Under the settlement proposal, the companies that distributed opioids would pay Washington an estimated total of $527.5 million over 18 years if all of the state’s cities and counties opt in and release any current or future claims, Ferguson said in a news release Wednesday. But if some cities opt out, the state and participating municipalities would lose up to 50% of the payment, he said.

The settlement consists of two separate agreements with opioid distributors McKesson, Cardinal Health and AmerisourceBergen, and Johnson & Johnson.

“The settlement is, to be blunt, not nearly good enough for Washington,” Ferguson said. “It stretches woefully insufficient funds into small payments over nearly 20 years, to be shared among more than 300 Washington jurisdictions.”

Ferguson also reiterated on Wednesday that jurisdictions that have gone to trial have obtained better results than the proposed settlement. Oklahoma won a $465 million verdict against Johnson & Johnson, he said, which is more than four times what Johnson & Johnson would pay Washington and all its counties and cities under the proposed settlement.

Washington state’s trial against McKesson, Cardinal Health and Amerisource Bergen is scheduled to begin in September while its lawsuit against Johnson & Johnson is slated to start in January.

The lawsuit says the distribution companies shipped vast amounts of oxycodone, fentanyl and other painkillers into Washington and failed to comply with requirements that they identify suspicious orders that could be diverted to the illegal drug market and report them to law enforcement.

From 2006 to 2017, more than 8,000 Washington residents died of opioid overdoses, Ferguson said. During much of that time, the companies were flooding the state with more than 2 billion opioid pills, Ferguson has said.

The companies have said they have been taking steps to help address the crisis and noted that they fulfill prescription orders placed by properly licensed health care providers.

The state contends Johnson & Johnson was negligent in marketing the drugs as unlikely to cause addiction.

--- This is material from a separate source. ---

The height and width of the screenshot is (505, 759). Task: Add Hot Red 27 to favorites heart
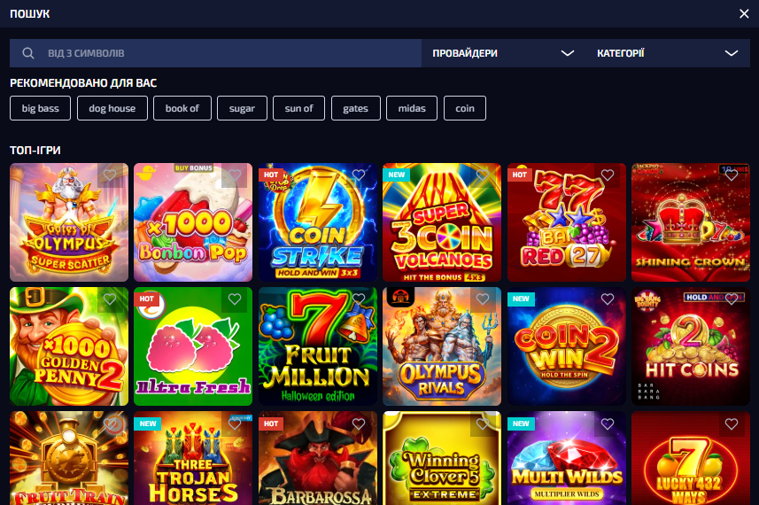(x=608, y=175)
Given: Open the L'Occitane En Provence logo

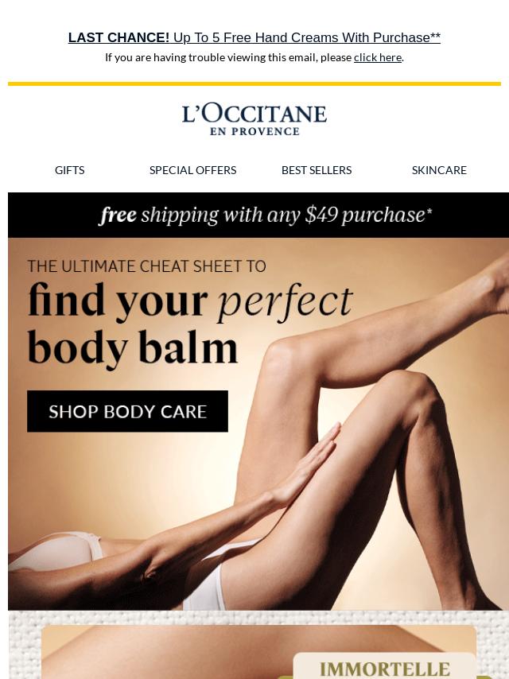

Janssen Pharmaceutical Inc., a Johnson & Johnson subsidiary named in the lawsuit, has said its opioid marketing was “appropriate and responsible.”

Johnson & Johnson said this week that the proposed settlement is not an admission of liability or wrongdoing, and the company will continue to defend against any litigation that the final agreement does not resolve.

Cardinal Health declined to comment to The Associated Press this week and the other distribution companies did not respond to requests for comment.

“We are looking forward to walking into a Washington state courtroom to hold these companies accountable for their conduct,” Ferguson said.